Григорьич лезет в карман за кисетом. Вася вертит в руках каравай, словно греет о него руки. Генка лупает глазами, никак не может понять: шучу я или взаправду.

Я не свожу с Генки пристального взгляда.

— Да брось, — говорит он. — Когда от многого берут немножко, это ж не кража, а просто дележка. Куда ей одной столько?

— Не твое дело — куда. — Голос мой становится тверже. — И вообще… пора прекратить безобразия.

— Что я — для себя, да?..

Мне в душе жалко Генку. Конечно, не для себя. Да и не думал он ни о чем таком, что называется мародерством. Созорничал по-мальчишечьи, не отдавая отчета, вот и все. Но сколько же можно прощать это мальчишество?

— Н-не разговаривать! Выполняйте приказ!

А есть хочется. И сытный дух так и прет от каравая. Ребята разозлятся на меня, да и Григорьич тоже. Ну и пусть.

— Да как я теперь заявлюсь?..

Я не отвечаю Генке. Я оборачиваюсь к Григорьичу:

— Рядовой Тиунов! Проводите Лешакова.

Григорьич ссыпает махорку с газетного обрывка обратно в кисет, охотно встает, подталкивает Генку:

— Пошли!

Я расстилаю шинель, одну полу под себя, другой укрываюсь. В желудке пусто, зато на душе легко. Я уверен, что поступил правильно.

Фронтовой марафон

Мы стоим на дороге и голосуем. Километров пятнадцать прошли пешком, притомились. К тому же нам известен номерной шифр машин нашего корпуса. Ну, а попав в расположение корпуса, легче будет разыскать и роту.
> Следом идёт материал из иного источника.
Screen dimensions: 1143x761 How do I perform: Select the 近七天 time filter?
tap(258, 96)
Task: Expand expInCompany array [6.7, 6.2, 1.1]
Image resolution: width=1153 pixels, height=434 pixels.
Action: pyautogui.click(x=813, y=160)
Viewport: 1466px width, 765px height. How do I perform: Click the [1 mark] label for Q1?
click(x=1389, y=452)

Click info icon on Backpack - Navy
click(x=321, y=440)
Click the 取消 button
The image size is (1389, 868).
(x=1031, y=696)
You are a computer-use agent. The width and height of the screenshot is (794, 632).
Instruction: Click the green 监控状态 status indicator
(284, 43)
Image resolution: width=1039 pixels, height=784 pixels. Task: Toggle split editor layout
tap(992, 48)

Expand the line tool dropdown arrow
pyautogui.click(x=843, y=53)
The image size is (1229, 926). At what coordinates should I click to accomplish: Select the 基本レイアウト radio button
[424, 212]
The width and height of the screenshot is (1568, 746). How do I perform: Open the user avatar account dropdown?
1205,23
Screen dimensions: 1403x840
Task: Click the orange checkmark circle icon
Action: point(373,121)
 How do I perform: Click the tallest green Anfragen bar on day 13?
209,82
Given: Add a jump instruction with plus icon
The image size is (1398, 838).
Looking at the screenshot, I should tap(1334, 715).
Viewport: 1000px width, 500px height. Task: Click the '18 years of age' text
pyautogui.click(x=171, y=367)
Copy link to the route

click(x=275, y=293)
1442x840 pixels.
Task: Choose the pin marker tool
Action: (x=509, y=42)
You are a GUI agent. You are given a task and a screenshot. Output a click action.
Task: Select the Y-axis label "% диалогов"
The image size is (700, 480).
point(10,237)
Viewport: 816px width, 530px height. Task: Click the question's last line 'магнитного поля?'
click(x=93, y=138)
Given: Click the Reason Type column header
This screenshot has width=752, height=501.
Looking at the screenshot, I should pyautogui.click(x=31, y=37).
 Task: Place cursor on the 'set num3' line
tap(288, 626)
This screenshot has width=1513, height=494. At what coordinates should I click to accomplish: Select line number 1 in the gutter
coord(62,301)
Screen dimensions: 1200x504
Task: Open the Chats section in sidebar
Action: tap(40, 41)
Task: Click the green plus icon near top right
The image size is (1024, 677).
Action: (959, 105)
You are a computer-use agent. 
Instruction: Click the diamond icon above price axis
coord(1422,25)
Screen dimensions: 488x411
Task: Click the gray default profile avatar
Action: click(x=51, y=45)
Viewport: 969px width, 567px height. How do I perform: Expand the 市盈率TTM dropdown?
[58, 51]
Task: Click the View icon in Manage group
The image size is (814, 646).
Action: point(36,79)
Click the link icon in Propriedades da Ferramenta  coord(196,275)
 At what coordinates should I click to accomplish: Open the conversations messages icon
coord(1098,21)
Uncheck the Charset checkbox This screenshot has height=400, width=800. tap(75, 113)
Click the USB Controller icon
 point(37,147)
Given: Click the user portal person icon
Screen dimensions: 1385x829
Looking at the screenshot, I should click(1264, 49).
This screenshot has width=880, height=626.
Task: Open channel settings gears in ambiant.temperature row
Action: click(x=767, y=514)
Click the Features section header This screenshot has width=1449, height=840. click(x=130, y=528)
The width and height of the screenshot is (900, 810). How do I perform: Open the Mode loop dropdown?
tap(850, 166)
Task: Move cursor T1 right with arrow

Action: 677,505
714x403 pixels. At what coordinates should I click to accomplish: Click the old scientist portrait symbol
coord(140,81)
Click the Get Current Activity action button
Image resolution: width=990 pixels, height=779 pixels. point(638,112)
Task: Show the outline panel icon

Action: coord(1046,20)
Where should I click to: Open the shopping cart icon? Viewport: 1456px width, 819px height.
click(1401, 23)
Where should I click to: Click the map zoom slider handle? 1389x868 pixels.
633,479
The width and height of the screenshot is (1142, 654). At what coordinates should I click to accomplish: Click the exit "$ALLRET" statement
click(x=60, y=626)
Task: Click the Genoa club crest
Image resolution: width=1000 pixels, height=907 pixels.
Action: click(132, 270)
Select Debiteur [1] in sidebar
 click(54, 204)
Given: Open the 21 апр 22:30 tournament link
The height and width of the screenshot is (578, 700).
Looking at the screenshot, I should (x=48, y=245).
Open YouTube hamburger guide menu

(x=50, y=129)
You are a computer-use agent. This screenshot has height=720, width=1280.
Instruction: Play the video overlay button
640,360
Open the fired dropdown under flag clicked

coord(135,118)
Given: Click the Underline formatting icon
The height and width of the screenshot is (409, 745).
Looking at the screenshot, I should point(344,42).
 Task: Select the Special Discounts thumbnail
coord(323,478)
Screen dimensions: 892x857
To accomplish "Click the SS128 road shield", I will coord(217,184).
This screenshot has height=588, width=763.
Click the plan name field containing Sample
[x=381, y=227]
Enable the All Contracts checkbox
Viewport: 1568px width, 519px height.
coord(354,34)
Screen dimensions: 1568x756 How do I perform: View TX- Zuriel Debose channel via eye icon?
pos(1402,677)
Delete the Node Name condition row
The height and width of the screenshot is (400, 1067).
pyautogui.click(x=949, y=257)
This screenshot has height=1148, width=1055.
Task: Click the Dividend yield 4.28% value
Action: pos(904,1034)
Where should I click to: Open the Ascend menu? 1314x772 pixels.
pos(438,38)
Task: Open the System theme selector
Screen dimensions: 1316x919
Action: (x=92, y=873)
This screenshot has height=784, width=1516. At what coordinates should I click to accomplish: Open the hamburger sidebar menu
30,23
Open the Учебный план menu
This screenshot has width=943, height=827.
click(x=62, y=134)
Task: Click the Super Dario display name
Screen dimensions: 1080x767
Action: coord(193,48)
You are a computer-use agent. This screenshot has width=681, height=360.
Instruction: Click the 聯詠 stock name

Подвал со всем его содержимым сдали трофейной команде: ожидать обещанную машину больше не было смысла. Леший притих — по его вине все так по-дурацки сложилось. Особенно он скис после того, как увидел утром бабку, у которой стащил каравай. Она стояла у околицы и, поясно кланяясь, встречала проходящие через село войска хлебом-солью. Мы ни слова не сказали Генке. Он все понял сам.